I can't speak with any authority that the good ones outnumber the bad ones, or helpers, or anything reassuring. I can only resolve to see another point of view and listen. I hope that we'll remember to be gentle with each other, and remember that we are all one. 

Saturday, April 6, 2013

Real cancer

See, it is a real cancer. Roger Ebert's illness began with the thyroid, spread to the salivary glands, jaw reconstruction, the loss of his voice, etc.

Just this week, I had a follow up appointment with my endocrinologist, which felt kind of anticlimactic because there was no need to drive to Grand Rapids for some neck palpitation and bloodwork, and yet that's what they scheduled for me. I still bought my annual Anthropologie treat, a red/blue micro striped jacket with a pleated peplum and awesome yellow seam tape on the inside.

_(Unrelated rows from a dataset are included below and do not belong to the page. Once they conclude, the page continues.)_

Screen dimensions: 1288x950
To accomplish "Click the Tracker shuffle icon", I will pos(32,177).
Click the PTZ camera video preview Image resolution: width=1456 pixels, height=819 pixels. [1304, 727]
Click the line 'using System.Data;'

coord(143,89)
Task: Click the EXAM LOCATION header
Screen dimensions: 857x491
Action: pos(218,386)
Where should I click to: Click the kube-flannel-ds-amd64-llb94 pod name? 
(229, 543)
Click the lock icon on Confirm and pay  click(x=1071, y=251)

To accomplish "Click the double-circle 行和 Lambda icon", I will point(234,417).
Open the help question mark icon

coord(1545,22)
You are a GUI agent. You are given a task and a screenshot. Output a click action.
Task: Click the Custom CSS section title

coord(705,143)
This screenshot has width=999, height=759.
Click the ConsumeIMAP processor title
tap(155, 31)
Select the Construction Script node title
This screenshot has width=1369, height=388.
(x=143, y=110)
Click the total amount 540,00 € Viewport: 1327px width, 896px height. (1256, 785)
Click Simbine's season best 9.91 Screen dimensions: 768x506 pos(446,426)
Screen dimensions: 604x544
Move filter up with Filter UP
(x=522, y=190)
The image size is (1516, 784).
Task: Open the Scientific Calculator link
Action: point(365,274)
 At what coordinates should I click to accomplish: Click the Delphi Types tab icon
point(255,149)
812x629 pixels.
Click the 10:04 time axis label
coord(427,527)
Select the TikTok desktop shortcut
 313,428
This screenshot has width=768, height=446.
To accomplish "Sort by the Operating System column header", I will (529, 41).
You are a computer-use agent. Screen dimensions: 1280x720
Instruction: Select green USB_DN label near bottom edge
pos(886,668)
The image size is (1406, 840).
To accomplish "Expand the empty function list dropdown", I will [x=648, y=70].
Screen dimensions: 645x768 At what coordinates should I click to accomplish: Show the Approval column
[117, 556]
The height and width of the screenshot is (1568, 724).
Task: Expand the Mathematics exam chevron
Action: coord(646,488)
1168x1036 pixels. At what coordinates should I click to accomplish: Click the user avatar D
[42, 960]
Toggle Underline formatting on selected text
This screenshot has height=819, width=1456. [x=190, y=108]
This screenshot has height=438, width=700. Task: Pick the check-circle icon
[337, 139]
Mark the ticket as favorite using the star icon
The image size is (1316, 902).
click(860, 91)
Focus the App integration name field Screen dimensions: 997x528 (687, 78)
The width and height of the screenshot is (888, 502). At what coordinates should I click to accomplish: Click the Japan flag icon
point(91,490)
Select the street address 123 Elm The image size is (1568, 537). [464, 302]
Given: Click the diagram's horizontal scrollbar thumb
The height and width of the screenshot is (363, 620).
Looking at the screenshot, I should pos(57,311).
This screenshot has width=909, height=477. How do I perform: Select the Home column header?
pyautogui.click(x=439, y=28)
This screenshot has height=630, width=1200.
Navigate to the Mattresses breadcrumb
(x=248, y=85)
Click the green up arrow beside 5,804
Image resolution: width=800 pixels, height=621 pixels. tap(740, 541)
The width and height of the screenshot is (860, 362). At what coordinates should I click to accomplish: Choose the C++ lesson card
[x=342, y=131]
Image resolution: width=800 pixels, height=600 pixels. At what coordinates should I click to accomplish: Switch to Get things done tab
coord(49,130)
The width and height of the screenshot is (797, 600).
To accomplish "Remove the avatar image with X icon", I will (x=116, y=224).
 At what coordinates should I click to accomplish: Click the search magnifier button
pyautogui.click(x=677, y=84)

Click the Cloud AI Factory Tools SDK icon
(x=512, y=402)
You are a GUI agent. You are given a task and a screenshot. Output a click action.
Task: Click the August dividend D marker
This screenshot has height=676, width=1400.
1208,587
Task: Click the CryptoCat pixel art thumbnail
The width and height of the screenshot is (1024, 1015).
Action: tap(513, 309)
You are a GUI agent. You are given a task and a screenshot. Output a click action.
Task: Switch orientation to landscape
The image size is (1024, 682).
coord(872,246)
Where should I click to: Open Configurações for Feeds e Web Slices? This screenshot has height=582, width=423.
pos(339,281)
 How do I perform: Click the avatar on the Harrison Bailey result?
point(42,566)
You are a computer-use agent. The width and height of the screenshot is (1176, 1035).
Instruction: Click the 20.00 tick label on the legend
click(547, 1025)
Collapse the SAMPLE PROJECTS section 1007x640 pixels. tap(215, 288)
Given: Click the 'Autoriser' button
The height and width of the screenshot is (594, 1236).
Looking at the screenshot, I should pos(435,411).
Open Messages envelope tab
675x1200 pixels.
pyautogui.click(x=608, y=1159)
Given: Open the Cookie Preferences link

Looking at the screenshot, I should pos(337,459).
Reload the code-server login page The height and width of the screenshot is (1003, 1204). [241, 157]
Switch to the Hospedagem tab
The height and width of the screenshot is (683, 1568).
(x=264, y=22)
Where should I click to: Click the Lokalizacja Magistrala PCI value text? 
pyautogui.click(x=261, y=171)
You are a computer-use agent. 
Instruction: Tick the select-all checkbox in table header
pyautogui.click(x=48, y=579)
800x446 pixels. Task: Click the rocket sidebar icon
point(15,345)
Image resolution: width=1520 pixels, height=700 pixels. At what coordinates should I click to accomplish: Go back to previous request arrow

I love what Ebert said about technology. That just 20 years earlier, cancer would have really silenced him, but now there are technologies that can allow communication and expression to continue. And that's so amazing and encouraging.

So that's what we'll keep doing. All of us. I am also encouraged by the concept of having a point of view and supporting its even when "everyone" disagrees. Someone posted a clip of his review of Blue Velvet. If you're "cool", you're supposed to love this movie. Honestly, I haven't seen that movie since I was maybe 20 years old, so I can't really say if the current me would love it or not. But Roger gave it a thumbs down because it humiliated Isabella Rossellini for comic effect. Although that is obviously arguable, I LOVE that. (I vaguely remember agreeing with Gene Siskel more frequently, which is kind of interesting in retrospect also.)

But, it's Saturday. I am not yet dressed. No one will be bringing home groceries for me. I won't lean back in a precarious office chair, watching a tiny television with my dad in a filthy "den", noting the movies I will never see because they won't play in a smallish college town like this. Everything is different and the same.

The technology means I am typing with my finger on a tiny screen. I still won't see any movies on a big screen in this town, only if I remember to watch them on some other device. Some sort of opinion collation website will inform "everyone" as to what movie to consider "good". My chairs are more comfortable these days, and I clean more frequently. And it goes on. As it must.